Working practices in the supply chain have been thrust into the limelight by the BBC’s investigative series Panorama.
Earlier this week the programme aired an edition highlighting long shifts and tough picking targets at a DC run by internet retailer Amazon.
The programme, aired on 25 November and based on secret filming of night shifts at the retailer’s 800,000ft² DC in Swansea, highlighted 10.5 hour shifts in which the BBC’s undercover worker walked almost 11 miles carrying out manual order picking with a target rate of one item every 33 seconds.
Despite being a physically fit 23 year old with previous warehouse experience, Panorama’s reporter was exhausted by the pace of work at the DC, where pickers are driven by instructions from handheld terminals that provide a timer countdown and beep loudly at them if they fail to complete a pick on time.
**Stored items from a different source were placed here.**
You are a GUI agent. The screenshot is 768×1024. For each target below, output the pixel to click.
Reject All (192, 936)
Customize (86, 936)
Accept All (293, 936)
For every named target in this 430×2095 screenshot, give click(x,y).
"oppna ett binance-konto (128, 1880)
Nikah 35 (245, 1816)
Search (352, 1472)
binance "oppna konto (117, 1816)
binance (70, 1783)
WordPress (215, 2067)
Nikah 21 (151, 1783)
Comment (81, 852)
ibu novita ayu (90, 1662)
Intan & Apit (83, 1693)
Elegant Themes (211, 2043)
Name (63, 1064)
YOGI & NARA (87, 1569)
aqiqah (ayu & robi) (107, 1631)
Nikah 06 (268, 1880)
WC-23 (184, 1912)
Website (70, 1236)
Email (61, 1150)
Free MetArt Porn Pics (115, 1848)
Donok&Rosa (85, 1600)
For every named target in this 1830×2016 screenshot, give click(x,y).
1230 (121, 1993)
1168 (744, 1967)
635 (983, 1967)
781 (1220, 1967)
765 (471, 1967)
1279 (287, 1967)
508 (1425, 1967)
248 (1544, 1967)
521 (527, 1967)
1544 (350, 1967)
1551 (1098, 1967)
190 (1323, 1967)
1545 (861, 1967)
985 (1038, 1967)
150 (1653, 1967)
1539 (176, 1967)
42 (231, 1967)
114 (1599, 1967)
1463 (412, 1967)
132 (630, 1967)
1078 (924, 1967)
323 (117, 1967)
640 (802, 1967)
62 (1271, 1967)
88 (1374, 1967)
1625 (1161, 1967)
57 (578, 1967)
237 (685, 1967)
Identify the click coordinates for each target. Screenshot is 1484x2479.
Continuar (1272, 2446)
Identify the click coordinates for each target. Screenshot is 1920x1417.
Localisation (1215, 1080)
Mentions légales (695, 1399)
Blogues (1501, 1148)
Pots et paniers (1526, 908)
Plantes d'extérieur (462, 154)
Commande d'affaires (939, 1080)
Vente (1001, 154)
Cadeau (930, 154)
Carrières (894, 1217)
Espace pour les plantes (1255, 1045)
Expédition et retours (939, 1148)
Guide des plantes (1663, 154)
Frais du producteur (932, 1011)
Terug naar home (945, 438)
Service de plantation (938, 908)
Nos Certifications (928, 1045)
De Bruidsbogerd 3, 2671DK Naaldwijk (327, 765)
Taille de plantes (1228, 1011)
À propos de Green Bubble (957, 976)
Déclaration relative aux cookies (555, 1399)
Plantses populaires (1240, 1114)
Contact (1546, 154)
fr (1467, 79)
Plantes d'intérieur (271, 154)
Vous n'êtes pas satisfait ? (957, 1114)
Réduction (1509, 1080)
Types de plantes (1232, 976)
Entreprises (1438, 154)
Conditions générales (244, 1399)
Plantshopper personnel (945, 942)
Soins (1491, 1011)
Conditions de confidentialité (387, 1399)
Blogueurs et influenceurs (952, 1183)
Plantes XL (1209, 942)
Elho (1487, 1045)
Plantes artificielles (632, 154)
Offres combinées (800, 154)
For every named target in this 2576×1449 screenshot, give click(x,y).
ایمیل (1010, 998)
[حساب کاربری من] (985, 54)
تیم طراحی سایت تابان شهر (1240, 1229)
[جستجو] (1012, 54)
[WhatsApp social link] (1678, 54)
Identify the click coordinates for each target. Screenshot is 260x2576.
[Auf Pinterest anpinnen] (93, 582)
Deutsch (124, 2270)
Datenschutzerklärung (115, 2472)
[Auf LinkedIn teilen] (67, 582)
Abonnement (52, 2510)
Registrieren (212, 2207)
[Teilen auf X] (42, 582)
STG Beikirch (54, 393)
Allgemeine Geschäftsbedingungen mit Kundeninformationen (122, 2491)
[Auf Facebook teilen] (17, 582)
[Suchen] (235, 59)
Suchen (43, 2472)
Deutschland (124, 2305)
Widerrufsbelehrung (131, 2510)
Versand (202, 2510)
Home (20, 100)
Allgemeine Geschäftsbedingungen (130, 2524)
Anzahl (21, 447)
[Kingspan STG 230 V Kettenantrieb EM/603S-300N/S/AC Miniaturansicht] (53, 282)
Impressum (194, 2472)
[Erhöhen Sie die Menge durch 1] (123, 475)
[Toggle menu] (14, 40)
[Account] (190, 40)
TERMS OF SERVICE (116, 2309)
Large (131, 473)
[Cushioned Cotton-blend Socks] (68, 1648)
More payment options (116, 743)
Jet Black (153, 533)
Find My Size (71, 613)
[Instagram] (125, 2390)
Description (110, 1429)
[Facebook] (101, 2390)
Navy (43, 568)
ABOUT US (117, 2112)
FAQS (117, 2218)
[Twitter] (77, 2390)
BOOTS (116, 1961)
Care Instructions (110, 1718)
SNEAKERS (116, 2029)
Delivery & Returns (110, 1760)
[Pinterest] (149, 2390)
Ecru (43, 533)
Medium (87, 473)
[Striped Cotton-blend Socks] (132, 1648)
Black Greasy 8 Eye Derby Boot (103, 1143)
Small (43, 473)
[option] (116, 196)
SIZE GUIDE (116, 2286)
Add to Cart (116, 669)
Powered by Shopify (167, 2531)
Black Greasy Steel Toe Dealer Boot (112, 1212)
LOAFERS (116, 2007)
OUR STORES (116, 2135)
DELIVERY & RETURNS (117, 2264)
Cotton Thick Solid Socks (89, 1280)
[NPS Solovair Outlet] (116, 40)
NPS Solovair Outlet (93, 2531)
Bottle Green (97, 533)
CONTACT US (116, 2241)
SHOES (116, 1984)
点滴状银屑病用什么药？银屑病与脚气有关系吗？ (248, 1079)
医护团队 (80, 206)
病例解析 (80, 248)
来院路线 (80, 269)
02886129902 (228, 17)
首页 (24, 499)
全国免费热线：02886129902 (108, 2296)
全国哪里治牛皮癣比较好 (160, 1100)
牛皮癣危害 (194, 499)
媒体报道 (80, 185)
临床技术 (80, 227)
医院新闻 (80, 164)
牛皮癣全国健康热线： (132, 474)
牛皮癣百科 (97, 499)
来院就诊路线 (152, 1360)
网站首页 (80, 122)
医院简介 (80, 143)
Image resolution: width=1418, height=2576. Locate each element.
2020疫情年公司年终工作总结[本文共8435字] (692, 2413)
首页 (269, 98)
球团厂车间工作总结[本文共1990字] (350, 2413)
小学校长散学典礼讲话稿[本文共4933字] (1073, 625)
The programme included comments by leading stress at work expert Professor Sir Michael Marmot of University College London suggesting that working conditions at the warehouse were “all the bad stuff at once”; and a suggestion from barrister Giles Bedloe that such long shifts might even breach working time rules, which limit night workers involved in heavy physical or mental strain to eight hours’ work in any 24-hour period.
GMB union general secretary Paul Kenny, meanwhile, was also quoted in the programme saying that the level of pressure on people at the site was “just incredible” and that he had “never seen anything like it”.
A statement on Amazon’s website strongly refuted the suggestion that it exploited its employees in any way and said their safety was its “number one priority”.
It stressed Amazon’s adherence to all regulations and employment law and said targets for productivity at the site were set objectively and based on previous performance levels.
Unusual
Neil Ashworth, chairman of the Chartered Institute of Logistics and Transport (CILT) and CEO of parcels firm Collect+, told MT it would be “very unusual” to find logistics firms routinely running such long night shifts, with standard eight-hour night shifts more common.
He added that since the working time stipulation of eight hours in every 24 was calculated as an average over periods of 17 weeks, longer shift lengths might be seen on occasion.
“Experience would indicate that employers act responsibly in the overwhelming majority of cases,” he added.
United Kingdom Warehousing Association chief executive Roger Williams, meanwhile, told MT: “All warehouses have spikes in activity and at such times, workers will be expected to work harder to meet productivity targets.
“The logistics industry has an enviable industrial relations record… I am not sure that Panorama raised any issues to which the broader industry needs to respond,” added Williams.